Major Candidates Are Rejected By Most at Harvard, Polls Report
Harvard and Radcliffe students are overwhelmingly unenthusiastic about the Nixon, Humphrey, Wallace choice for president in 1968, according to two polls released yesterday.
A WHRB poll, based on interviews with two-thirds of the 1500 Harvard and Radcliffe freshmen at registration, found that 60 per cent rejected the three major party candidates.
A more casual survey by the Harvard-Radcliffe Young Democrats of 800 College and Radcliffe students--including 300 freshmen--found even more disaffiliates. About 80 per cent said they wouldn't vote for any of the candidates--major or minor--if they could vote. There was no significant difference between freshman and upperclass responses.
Of the 80 per cent of the YD pollees who said they would support no candidate, three-quarters indicated that they had been supporters of Sen. Eugene J. McCarthy, about five per cent each had favored the late Senator Robert F. Kennedy '48 and Gov. Nelson A. Rockefeller. The other 15 per cent said they didn't like any candidate.
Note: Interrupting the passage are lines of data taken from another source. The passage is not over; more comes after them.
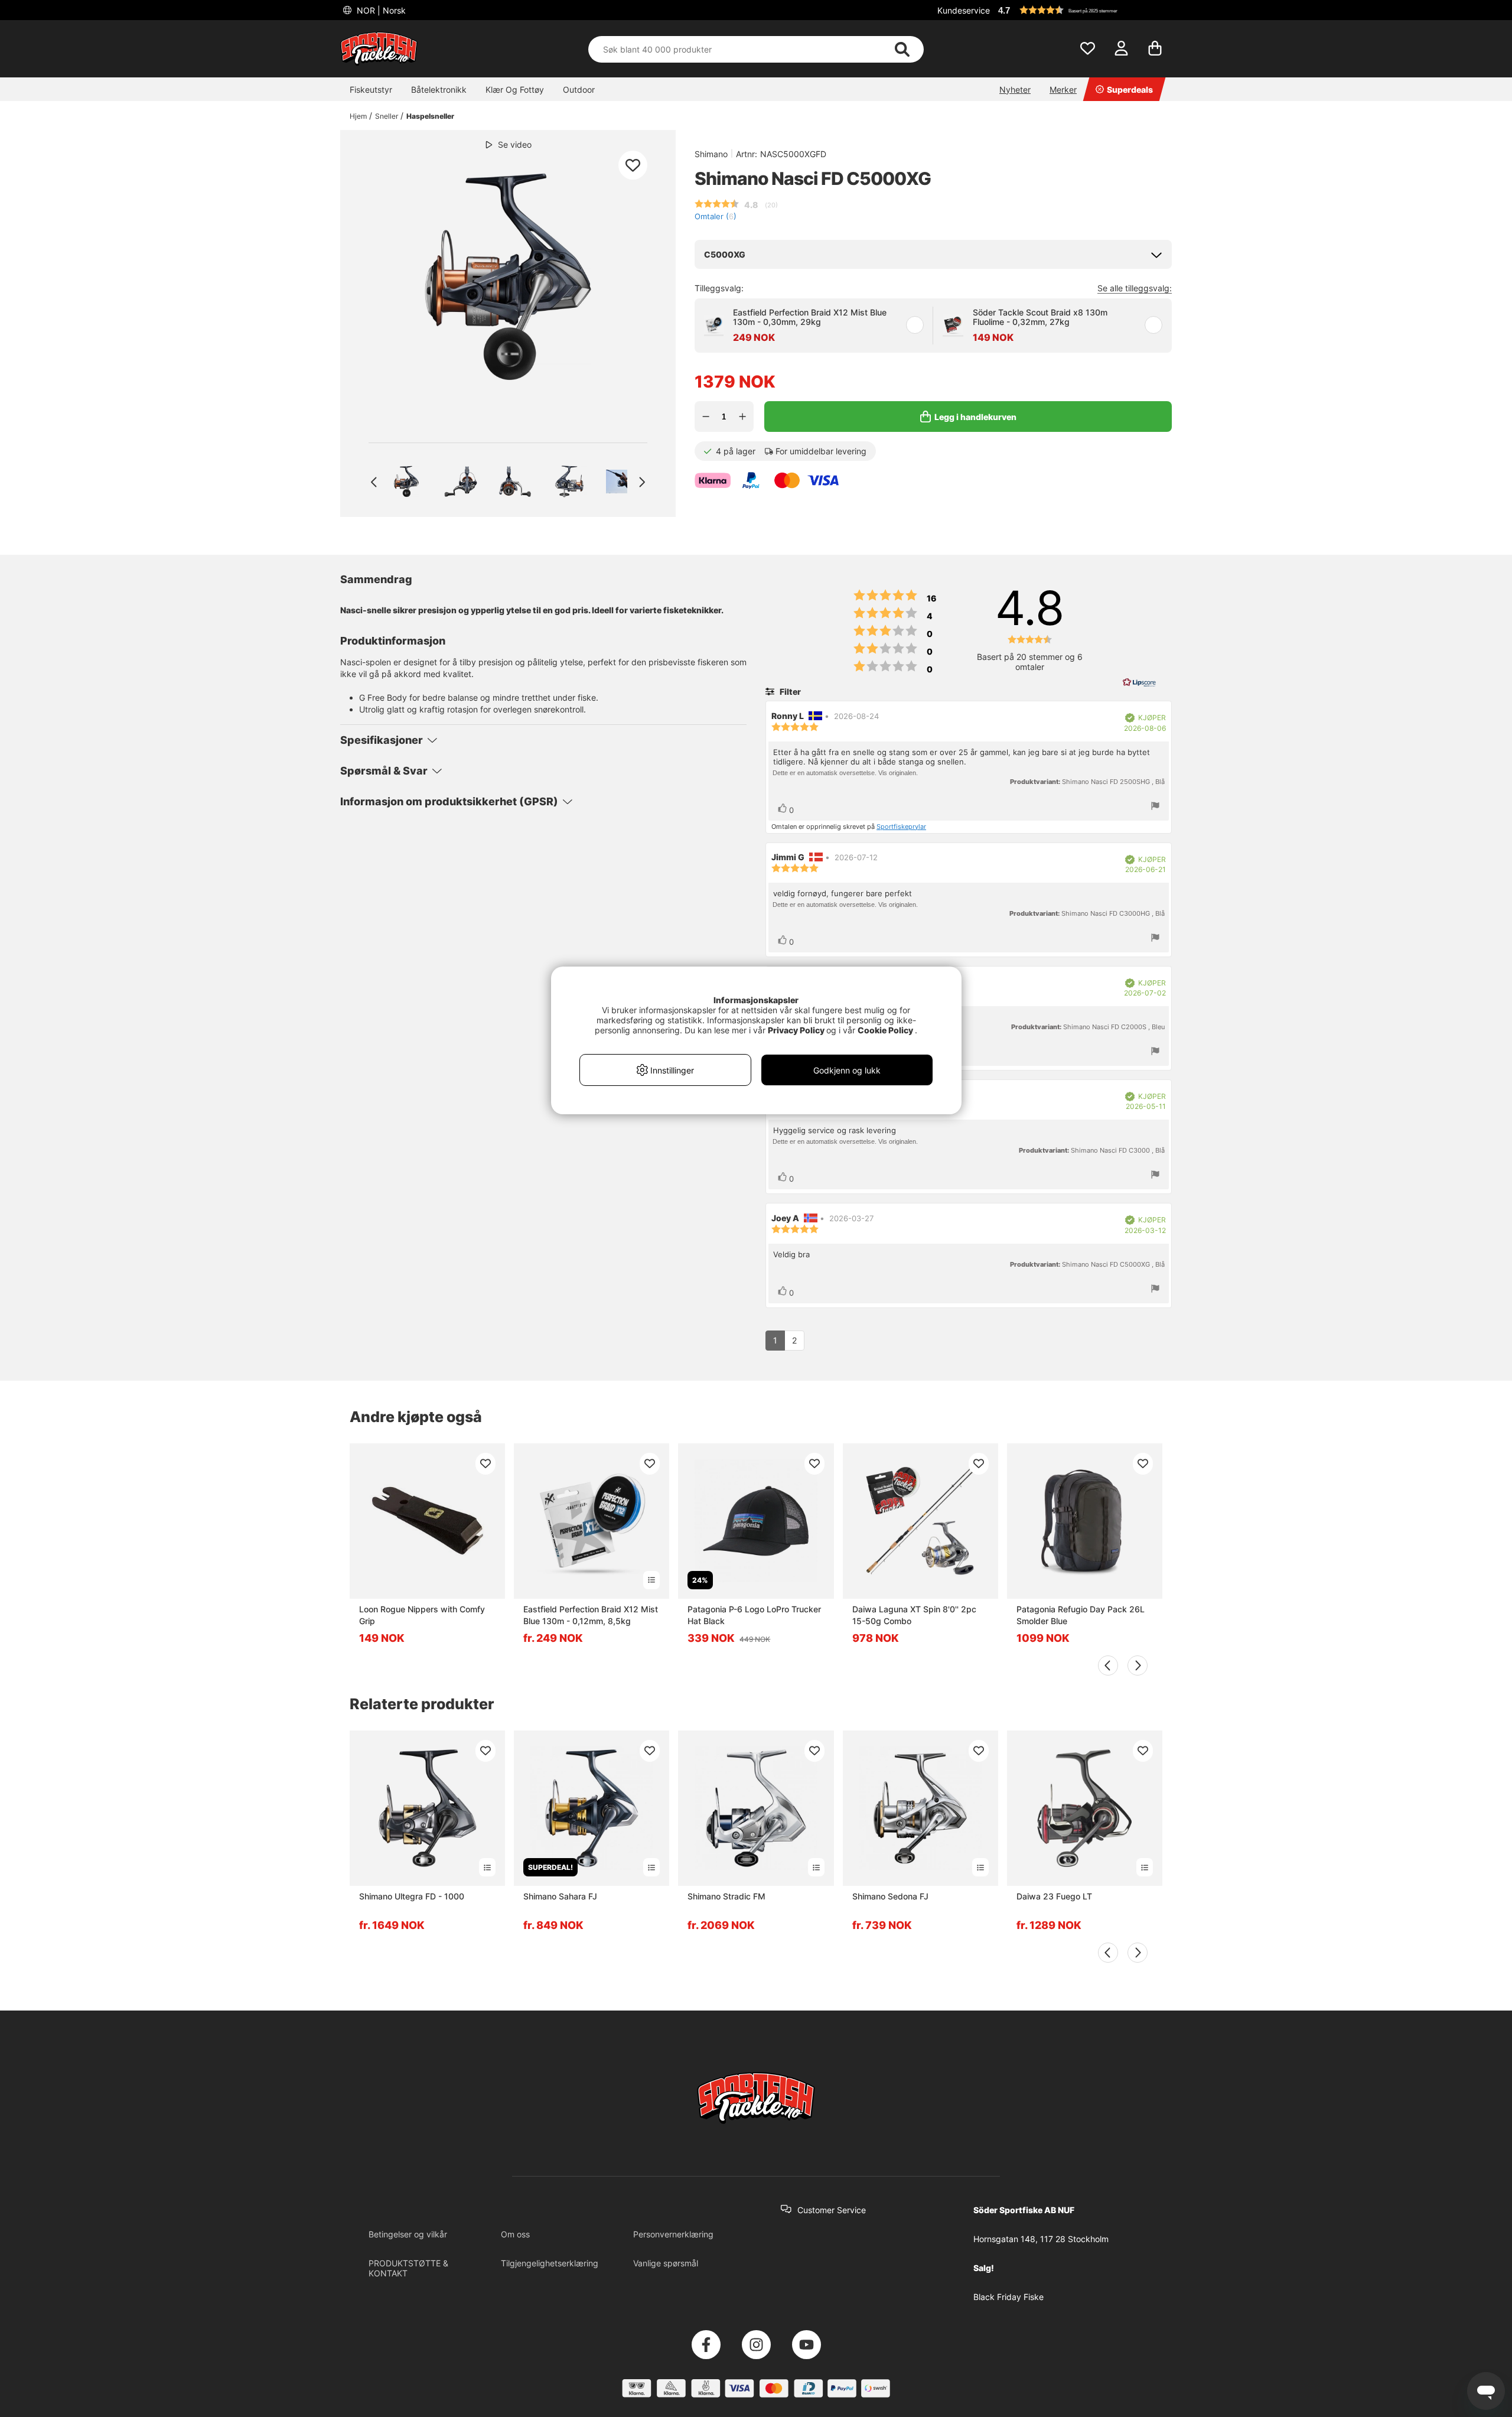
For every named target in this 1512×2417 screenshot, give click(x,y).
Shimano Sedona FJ (890, 1896)
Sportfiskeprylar (901, 826)
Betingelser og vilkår (408, 2234)
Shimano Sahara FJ (560, 1896)
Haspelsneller (430, 116)
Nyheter (1015, 89)
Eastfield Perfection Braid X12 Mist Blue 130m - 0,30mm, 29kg (810, 317)
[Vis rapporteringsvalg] (1155, 806)
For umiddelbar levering (820, 451)
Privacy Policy (796, 1030)
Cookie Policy (885, 1030)
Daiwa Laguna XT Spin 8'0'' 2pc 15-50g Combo (914, 1615)
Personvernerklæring (673, 2234)
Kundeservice (963, 10)
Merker (1063, 89)
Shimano (711, 154)
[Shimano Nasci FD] (406, 481)
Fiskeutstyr (371, 89)
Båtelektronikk (439, 89)
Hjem (358, 116)
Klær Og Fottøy (514, 89)
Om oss (515, 2234)
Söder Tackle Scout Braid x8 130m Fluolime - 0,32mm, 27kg (1040, 317)
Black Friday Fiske (1008, 2297)
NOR (380, 10)
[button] (1083, 10)
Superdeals (1130, 89)
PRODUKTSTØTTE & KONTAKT (408, 2268)
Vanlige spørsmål (665, 2263)
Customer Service (831, 2210)
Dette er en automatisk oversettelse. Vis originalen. (845, 772)
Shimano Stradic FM (726, 1896)
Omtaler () (716, 216)
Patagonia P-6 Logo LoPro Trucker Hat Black (754, 1615)
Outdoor (579, 89)
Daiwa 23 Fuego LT (1054, 1896)
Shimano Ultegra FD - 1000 (411, 1896)
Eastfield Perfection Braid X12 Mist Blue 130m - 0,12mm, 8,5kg (590, 1615)
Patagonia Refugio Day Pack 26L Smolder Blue (1080, 1615)
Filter (789, 692)
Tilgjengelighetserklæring (549, 2263)
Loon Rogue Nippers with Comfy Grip (422, 1615)
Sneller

The WHRB poll revealed that McCarthy is still the favored candidate among the members of the Class of 1972. Twenty-seven per cent said they would write-in the Minnesota senator's name rather than vote for any of the three major party candidates. Vice President Humphrey, who received the highest vote of the official candidates, polled 24 per cent.
An additional 12 per cent indicated that they wouldn't vote for president, even if given the chance. Nine per cent favored Peace and Freedom candidate Eldridge Cleaver, the Black Panther minister of defense.